On 7 May, Gass was gunner on a Bristol piloted by ace Alfred Atkey; Gass was in Atkey's plane by Atkey's request. They flew one of two Brisfits that took on 20 German scouts. Gass and Atkey destroyed five of the attackers, sending two of them down in burning meteors of falling wreckage.

Gass claimed another German on 8 May while teamed with John Everard Gurdon. Then on the 9th, he and Atkey repeated themselves. Once again they flamed two Germans; additionally, they destroyed another German and drove two down out of the battle.

They then reeled off a series of multiple victory days. Two on the 15th; three on the 19th; three more on the 20th; two each on the 22nd, 30th, and 31st; three on the 27th. Gass had scored 28 times in the month, all but one in conjunction with Atkey. No one in the First World War scored more victories in a single month. He officially transferred to the nascent Royal Air Force on 22 May 1918.

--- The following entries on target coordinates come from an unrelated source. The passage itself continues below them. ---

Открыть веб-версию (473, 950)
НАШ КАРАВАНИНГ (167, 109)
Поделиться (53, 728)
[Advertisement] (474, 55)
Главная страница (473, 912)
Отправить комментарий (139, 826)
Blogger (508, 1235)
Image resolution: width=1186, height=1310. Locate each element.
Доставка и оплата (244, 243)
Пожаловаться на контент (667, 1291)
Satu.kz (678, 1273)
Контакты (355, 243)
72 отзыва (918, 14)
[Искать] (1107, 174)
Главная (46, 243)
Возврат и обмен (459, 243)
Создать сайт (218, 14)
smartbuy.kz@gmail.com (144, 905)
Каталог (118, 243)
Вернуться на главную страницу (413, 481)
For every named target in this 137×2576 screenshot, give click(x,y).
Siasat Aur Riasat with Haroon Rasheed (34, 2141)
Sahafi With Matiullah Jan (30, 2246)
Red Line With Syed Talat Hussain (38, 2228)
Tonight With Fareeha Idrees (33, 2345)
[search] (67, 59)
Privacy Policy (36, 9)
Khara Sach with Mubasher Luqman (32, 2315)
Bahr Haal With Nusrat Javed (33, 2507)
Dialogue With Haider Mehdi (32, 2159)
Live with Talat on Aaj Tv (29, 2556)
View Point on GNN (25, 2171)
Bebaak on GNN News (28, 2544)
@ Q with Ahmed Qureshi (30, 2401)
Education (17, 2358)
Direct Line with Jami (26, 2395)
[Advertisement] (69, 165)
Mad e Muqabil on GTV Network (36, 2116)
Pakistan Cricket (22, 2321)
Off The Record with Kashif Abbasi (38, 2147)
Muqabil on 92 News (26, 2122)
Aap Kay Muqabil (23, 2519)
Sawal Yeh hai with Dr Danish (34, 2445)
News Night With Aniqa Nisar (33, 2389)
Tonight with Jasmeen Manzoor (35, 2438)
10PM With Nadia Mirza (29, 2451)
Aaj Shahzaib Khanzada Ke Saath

Gass and Atkey scored another double on 2 June, which were Atkey's final victories. Then Gass was teamed with Lieutenant Edwin Bromley, and scored twice on the 5th. On 26 July, he shot down another German while teamed with Lieutenant Samuel Thompson.

In August, Gass was teamed with Lieutenant John Everard Gurdon, who had been the pilot of the other Brisfit on 7 May. They tallied five wins together, with the last coming on 13 August. Gass was transferred for pilot training soon after, but the war ended before he qualified for his wings.

Gass's final tally totalled 39. Broken down, they amounted to 5 destroyed in flames, including one victory which was shared with other planes; 12 others destroyed; 22 down "out of control". It was the sort of performance that had garnered multiple decorations for single-seat fighter pilots. For Gass, it brought a Military Cross gazetted on 16 September 1918, the citation read:

2nd Lt. Charles George Gass, Lond. R., attd. R.A.F.

For conspicuous gallantry and devotion to duty. During many engagements, generally against heavy odds, he destroyed five enemy aircraft. He showed great ability and an entire disregard for personal danger.

Gass received his MC from King George V at Buckingham Palace on 16 November 1918.

==Interwar period==
Gass ceased to be actively employed by the RAF on 11 April 1919, and relinquished his Territorial commission in 17th Battalion, London Regiment on 30 September 1921. He lived in South London after the war, the address given for despatch of his campaign medals was 95 Flood Street, Chelsea. He married Geraldine Marie Insani in the Fulham registration district in the second quarter of 1921. He joined the Civil Service as a Post Office clerk on 27 June 1922. He joined the Reserve of Air Force Officers as a pilot officer on 30 March 1925, and was promoted flying officer on 6 May. He left the reserve on 30 September 1928. His wife petitioned for divorce in 1934. They had had two sons, Geoffrey in 1922 and Donald in 1924.

==Second World War and after==
With the Second World War escalating, Gass was recommissioned as a pilot officer in the Administrative and Special Duties Branch, RAF Volunteer Reserve (RAFVR), on 8 January 1940. He was promoted war substantive flying officer on 7 September, and confirmed in that rank on 8 January 1941. He was later promoted flight lieutenant and, on 1 January 1944, temporary squadron leader. He remarried, to Kathleen Fitzgerald, in the first quarter of 1944. He retired from the RAFVR on 10 August 1954, retaining the rank of squadron leader.